Posteriormente, foi encontrada uma nova partitura, publicada pela Imperial Litografia J. Martin de São Paulo, que confirmou a autoria de Sant’Anna Gomes na obra intitulada “A Saudade”, com a inscrição: “Dedicada a meu irmão Carlos Gomes”. Foi essa composição que deu origem a “Saudade!”, que tem a colaboração de Carlos Gomes. Segundo Nogueira, essa última descoberta contribuiu para compreender melhor as condições em que foi composta “Saudade!”. A professora diz que a composição despretensiosa de Sant’Anna, feita para o irmão, adquiriu alto nível de elaboração após as intervenções do autor de O Guarani. “A peça original de Sant’Anna é bem romântica, com uma linha melódica bonita e delicada, mas é de menor extensão. O arranjo de Carlos Gomes deixou a peça com uma qualidade ainda maior”, analisa Nogueira.

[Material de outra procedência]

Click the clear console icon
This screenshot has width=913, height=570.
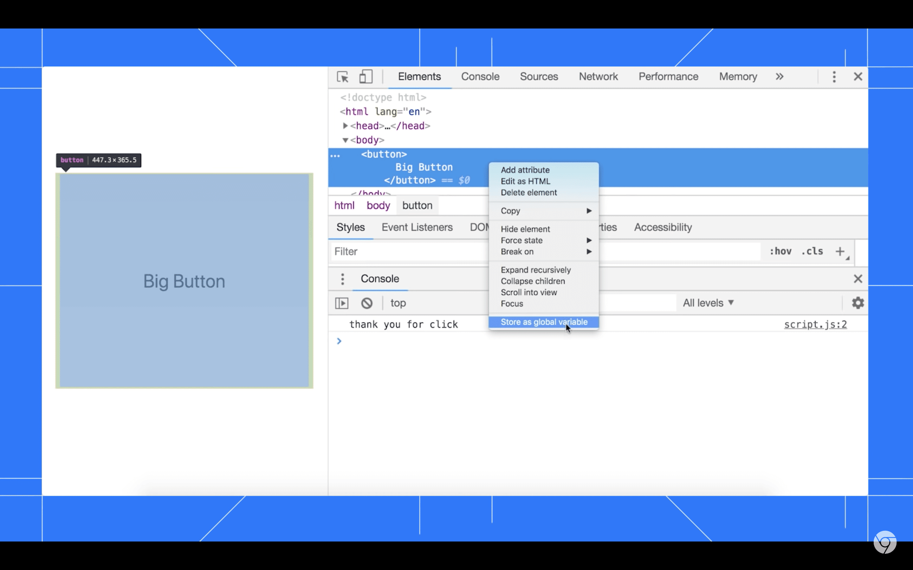(366, 303)
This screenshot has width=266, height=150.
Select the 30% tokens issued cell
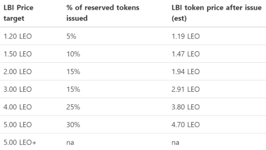73,125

Boa parte da obra de Sant’Anna Gomes já está organizada e digitalizada no Museu Carlos Gomes, diz Nogueira, mas agora o material passa por uma edição que se faz acompanhar de uma análise crítica mais aprofundada. “Sem dúvida esse é o diferencial desse projeto Fapesp [Fundação de Amparo à Pesquisa do Estado de São Paulo]. O aparato crítico é necessário porque os compositores tinham uma maneira de escrever diferente. Eu já tinha preparado o manuscrito, mas nunca tinha feito uma revisão como agora para publicação”, afirma a professora.

Mano Juca

Sant’Anna era o mano Juca de Carlos Gomes. Filhos da mesma mãe, eles tinham muitos meios-irmãos. O pai, Manuel José Gomes, era músico de igreja. Segundo a pesquisadora, o vínculo entre os irmãos era muito forte. Quando a ópera O Guarani foi aceita pelo Teatro alla Scala, de Milão, os italianos concordaram em fornecer, para a montagem, a orquestra e os cantores, mas todo o restante da produção – como cenário e figurino – ficaria a cargo do compositor. Sant’Anna arrecadou dinheiro e foi à Itália entregá-lo para o irmão. “Ou seja, sem o Sant’Anna Gomes, não haveria O Guarani”, diz Nogueira.